## About this exercise
Without skipping anything, print all of the data exactly.

## Data shown
----------------------------------------
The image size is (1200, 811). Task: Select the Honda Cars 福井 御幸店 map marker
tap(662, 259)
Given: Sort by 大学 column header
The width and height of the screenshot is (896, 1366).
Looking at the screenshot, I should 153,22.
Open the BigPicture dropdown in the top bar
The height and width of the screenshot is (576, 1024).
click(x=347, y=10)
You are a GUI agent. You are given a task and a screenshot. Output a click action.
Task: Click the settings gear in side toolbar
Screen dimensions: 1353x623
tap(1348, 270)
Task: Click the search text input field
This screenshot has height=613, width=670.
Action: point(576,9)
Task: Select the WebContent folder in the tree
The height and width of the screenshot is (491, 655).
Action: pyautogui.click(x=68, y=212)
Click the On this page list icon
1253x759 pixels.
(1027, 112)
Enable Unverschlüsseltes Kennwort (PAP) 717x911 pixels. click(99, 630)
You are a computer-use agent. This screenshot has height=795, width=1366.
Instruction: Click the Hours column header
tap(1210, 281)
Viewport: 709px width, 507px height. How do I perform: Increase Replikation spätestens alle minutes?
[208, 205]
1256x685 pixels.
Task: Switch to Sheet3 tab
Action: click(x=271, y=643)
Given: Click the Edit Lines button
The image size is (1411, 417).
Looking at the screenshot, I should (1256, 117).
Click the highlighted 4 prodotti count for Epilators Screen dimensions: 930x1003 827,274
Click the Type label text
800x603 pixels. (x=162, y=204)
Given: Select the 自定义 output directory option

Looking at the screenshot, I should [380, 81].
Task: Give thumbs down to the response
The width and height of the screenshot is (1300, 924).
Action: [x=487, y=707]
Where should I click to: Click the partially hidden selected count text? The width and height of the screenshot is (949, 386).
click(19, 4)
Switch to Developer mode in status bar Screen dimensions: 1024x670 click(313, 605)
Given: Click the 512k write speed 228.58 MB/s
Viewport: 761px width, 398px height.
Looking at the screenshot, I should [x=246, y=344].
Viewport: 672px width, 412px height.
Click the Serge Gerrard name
----------------------------------------
## Written response
The image size is (1200, 811). Task: Select the Honda Cars 福井 御幸店 map marker
tap(662, 259)
Given: Sort by 大学 column header
The width and height of the screenshot is (896, 1366).
Looking at the screenshot, I should 153,22.
Open the BigPicture dropdown in the top bar
The height and width of the screenshot is (576, 1024).
click(x=347, y=10)
You are a GUI agent. You are given a task and a screenshot. Output a click action.
Task: Click the settings gear in side toolbar
Screen dimensions: 1353x623
tap(1348, 270)
Task: Click the search text input field
This screenshot has height=613, width=670.
Action: point(576,9)
Task: Select the WebContent folder in the tree
The height and width of the screenshot is (491, 655).
Action: pyautogui.click(x=68, y=212)
Click the On this page list icon
1253x759 pixels.
(1027, 112)
Enable Unverschlüsseltes Kennwort (PAP) 717x911 pixels. click(99, 630)
You are a computer-use agent. This screenshot has height=795, width=1366.
Instruction: Click the Hours column header
tap(1210, 281)
Viewport: 709px width, 507px height. How do I perform: Increase Replikation spätestens alle minutes?
[208, 205]
1256x685 pixels.
Task: Switch to Sheet3 tab
Action: click(x=271, y=643)
Given: Click the Edit Lines button
The image size is (1411, 417).
Looking at the screenshot, I should (1256, 117).
Click the highlighted 4 prodotti count for Epilators Screen dimensions: 930x1003 827,274
Click the Type label text
800x603 pixels. (x=162, y=204)
Given: Select the 自定义 output directory option

Looking at the screenshot, I should [380, 81].
Task: Give thumbs down to the response
The width and height of the screenshot is (1300, 924).
Action: [x=487, y=707]
Where should I click to: Click the partially hidden selected count text? The width and height of the screenshot is (949, 386).
click(19, 4)
Switch to Developer mode in status bar Screen dimensions: 1024x670 click(313, 605)
Given: Click the 512k write speed 228.58 MB/s
Viewport: 761px width, 398px height.
Looking at the screenshot, I should [x=246, y=344].
Viewport: 672px width, 412px height.
Click the Serge Gerrard name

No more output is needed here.